Monday, August 28, 2006

Montreal Nights: The Ballad of Ricky Bobby

In a true case of art imitating life, NASCAR will make its Canadian debut next summer, in Montreal, North America’s most European city. Talladega Nights: The Ballad of Ricky Bobby stars Will Ferrell, as NASCAR driver Ricky Bobby. Central to the movie’s plot flamboyant French Formula One driver Jean Girard challenges Ricky Bobby for the supremacy of NASCAR; Ricky Bobby must face his own demons and fight Girard for the right to be known as racing's top driver. Ricky Bobby won’t be in Montreal for next summer’s Busch Cup event, however for NASCAR it’s another step forward in the inevitable North American growth for NASCAR and the eventual globalization of NASCAR.

As NASCAR did when major league stock car racing debuted in Mexico City last summer, Montreal is expected to host a Busch Cup weekend, July 21-22, 2007. Again as was the case with Mexico City’s Busch event, many of the stars of the Nextel Cup are expected in Montreal with the Montreal dates being a weekend where there is no Nextel event scheduled. Canada’s first NASCAR event will be held at the Circuit Gilles Villeneuve. A road course racing site, the Circuit Gilles Villeneuve is on the site when Montreal hosted Expo ’67 the most successful world’s fair to ever be organized by any city or country.

**Given data**
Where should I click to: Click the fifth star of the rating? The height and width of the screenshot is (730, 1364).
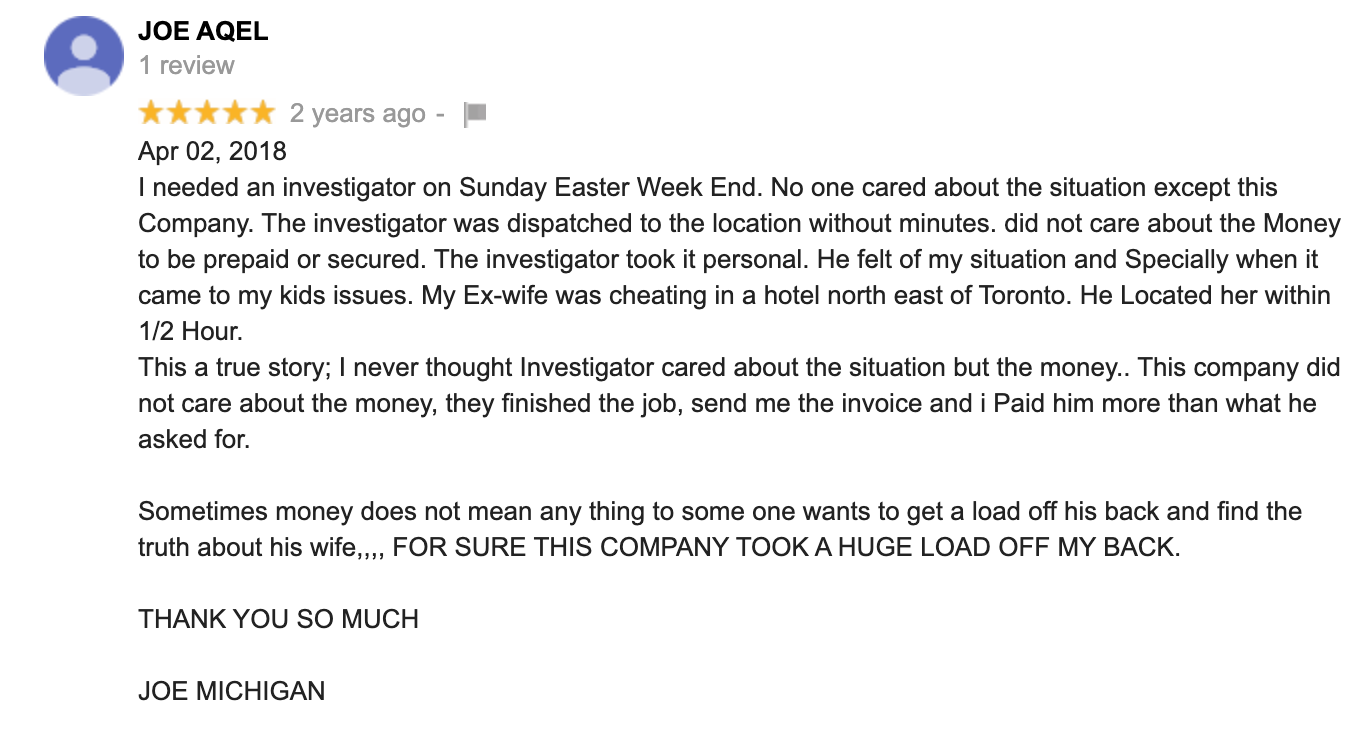tap(262, 112)
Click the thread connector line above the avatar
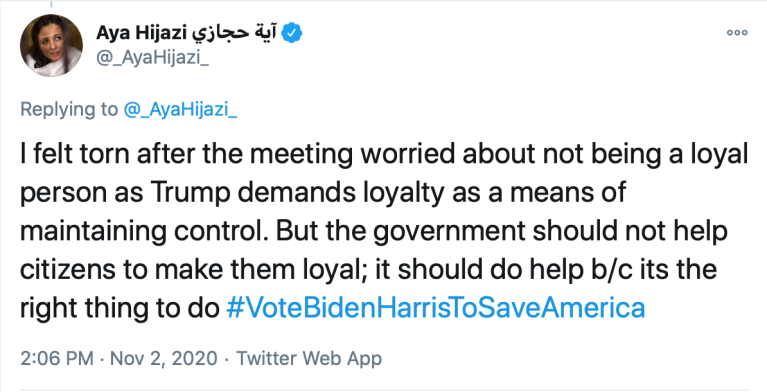The image size is (767, 392). point(51,4)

**What is asked**
Reproduce the passage from the article on NASCAR's Montreal debut above, between "As NASCAR did" and "city or country.", inclusive.

**Finished answer**
As NASCAR did when major league stock car racing debuted in Mexico City last summer, Montreal is expected to host a Busch Cup weekend, July 21-22, 2007. Again as was the case with Mexico City’s Busch event, many of the stars of the Nextel Cup are expected in Montreal with the Montreal dates being a weekend where there is no Nextel event scheduled. Canada’s first NASCAR event will be held at the Circuit Gilles Villeneuve. A road course racing site, the Circuit Gilles Villeneuve is on the site when Montreal hosted Expo ’67 the most successful world’s fair to ever be organized by any city or country.